This a quick post to:
All of the data used in these plots come from this page. Great source of standard NFL stats, as well as point spreads and totals.
I'll let the comments in the code describe most of what's going on, but first read the data into the df data frame:
## read file into data frame
df <- read.csv("http://www.repole.com/sun4cast/stats/nfl2013stats.csv", stringsAsFactors = FALSE)
# limit to columns needed
df <- df[, c("Date", "TeamName", "ScoreOff")]

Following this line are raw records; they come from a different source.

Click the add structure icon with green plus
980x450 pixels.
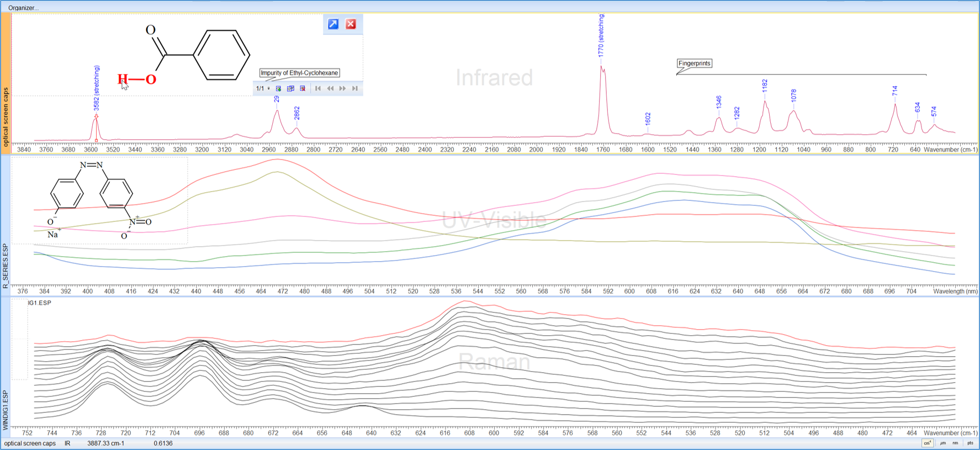[279, 88]
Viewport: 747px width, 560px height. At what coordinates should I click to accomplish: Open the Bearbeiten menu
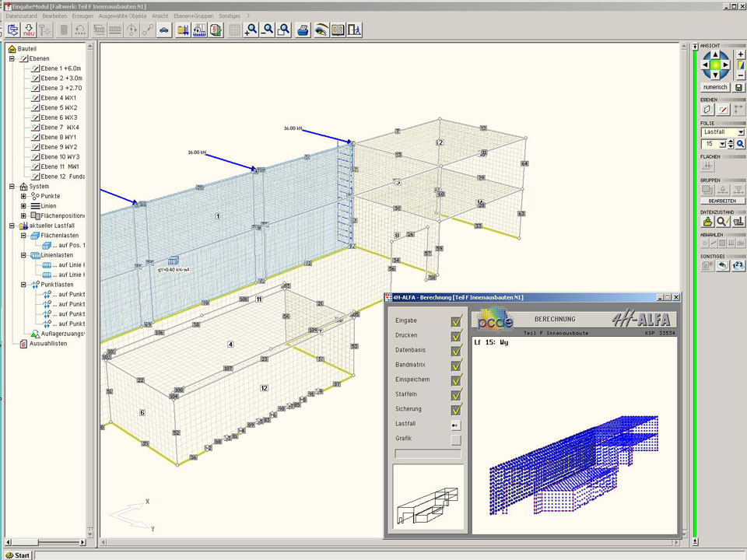54,16
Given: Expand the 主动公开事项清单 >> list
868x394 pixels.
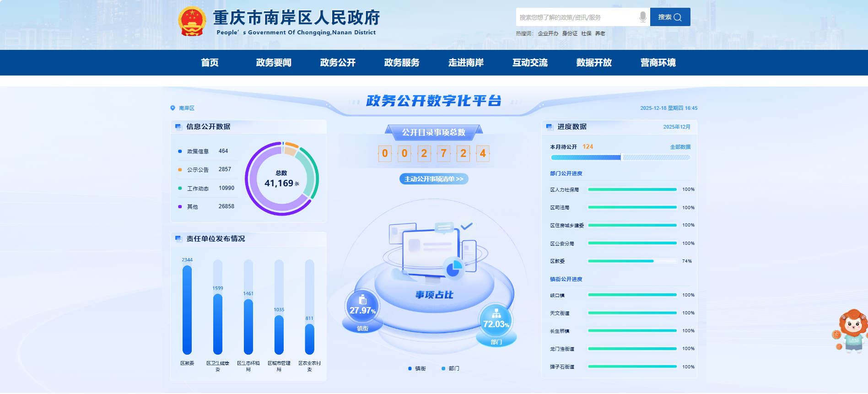Looking at the screenshot, I should coord(434,179).
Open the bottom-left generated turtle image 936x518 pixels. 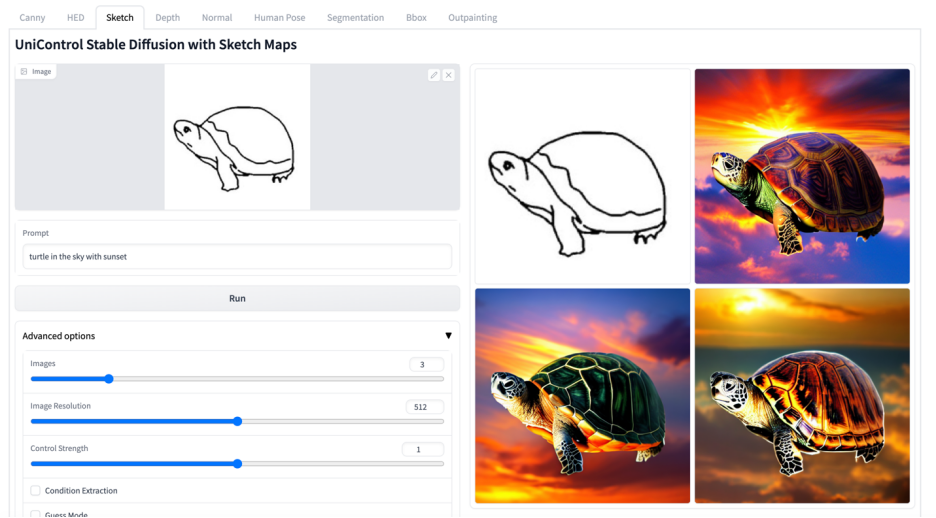pos(582,396)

# for plot create group of Denver and Other
df$group <- c("Other")
df[df$TeamName == "Denver Broncos", "group"] <- c("Denver")
head(df)
## Date TeamName ScoreOff group
## 1 09/05/2013 Baltimore Ravens 27 Other
## 2 09/05/2013 Denver Broncos 49 Denver
## 3 09/08/2013 Arizona Cardinals 24 Other
## 4 09/08/2013 Atlanta Falcons 17 Other
## 5 09/08/2013 Buffalo Bills 21 Other
## 6 09/08/2013 Carolina Panthers 7 Other
Using the plyr package create a data frame scores showing regular season cumulative point totals by Team:
## sum of scores for each team load plyr package
library("plyr")
# sum scores by team to get regular season total
scores <- ddply(df, .(TeamName), summarize, ScoreOff = sum(ScoreOff))
# apply Denver and Other grouping
scores$group <- c("Other")
scores[scores$TeamName == "Denver Broncos", "group"] <- c("Denver")
# create a rank column (sorted ascending) for plot sorting
scores <- scores[order(scores$ScoreOff), ]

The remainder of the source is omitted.